• _The task_
Only the lines that hold "Codice" should be in the answer, each copied from the data below.

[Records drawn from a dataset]
________________________
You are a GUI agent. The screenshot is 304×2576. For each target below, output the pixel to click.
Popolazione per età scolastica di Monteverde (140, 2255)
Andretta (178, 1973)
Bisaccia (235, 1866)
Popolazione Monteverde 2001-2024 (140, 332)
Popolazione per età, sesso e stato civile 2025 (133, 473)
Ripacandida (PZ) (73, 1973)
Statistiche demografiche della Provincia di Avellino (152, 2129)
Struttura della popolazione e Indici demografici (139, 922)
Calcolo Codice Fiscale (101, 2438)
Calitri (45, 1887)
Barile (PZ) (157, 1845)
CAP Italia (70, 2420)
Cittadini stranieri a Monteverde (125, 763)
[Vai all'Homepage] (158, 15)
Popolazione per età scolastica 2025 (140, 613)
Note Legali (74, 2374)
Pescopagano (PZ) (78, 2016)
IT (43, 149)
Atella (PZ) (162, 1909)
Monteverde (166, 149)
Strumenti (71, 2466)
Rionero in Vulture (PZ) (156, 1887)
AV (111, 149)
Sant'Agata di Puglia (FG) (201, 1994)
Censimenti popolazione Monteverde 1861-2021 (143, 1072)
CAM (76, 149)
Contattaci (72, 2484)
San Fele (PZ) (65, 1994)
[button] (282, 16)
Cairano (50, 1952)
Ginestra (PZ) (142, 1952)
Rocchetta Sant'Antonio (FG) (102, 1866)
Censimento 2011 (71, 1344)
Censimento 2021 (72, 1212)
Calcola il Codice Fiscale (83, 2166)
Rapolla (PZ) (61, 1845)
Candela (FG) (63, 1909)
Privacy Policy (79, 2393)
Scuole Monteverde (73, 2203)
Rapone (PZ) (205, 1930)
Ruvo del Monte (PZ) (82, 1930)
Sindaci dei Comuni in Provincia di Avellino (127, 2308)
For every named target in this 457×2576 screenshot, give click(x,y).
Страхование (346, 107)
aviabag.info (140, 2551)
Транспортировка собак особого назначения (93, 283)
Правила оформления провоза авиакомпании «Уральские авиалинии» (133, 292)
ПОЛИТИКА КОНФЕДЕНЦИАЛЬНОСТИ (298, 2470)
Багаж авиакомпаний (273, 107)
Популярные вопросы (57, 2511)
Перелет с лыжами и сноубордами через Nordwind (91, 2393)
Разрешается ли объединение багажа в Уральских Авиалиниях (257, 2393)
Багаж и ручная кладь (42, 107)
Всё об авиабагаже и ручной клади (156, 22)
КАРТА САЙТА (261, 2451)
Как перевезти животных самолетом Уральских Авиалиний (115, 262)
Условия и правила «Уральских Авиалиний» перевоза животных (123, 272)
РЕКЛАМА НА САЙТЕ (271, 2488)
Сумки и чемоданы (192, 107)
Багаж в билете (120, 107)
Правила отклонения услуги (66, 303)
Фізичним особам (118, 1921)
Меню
________________________
• _Exercise answer_
Calcolo Codice Fiscale (101, 2438)
Calcola il Codice Fiscale (83, 2166)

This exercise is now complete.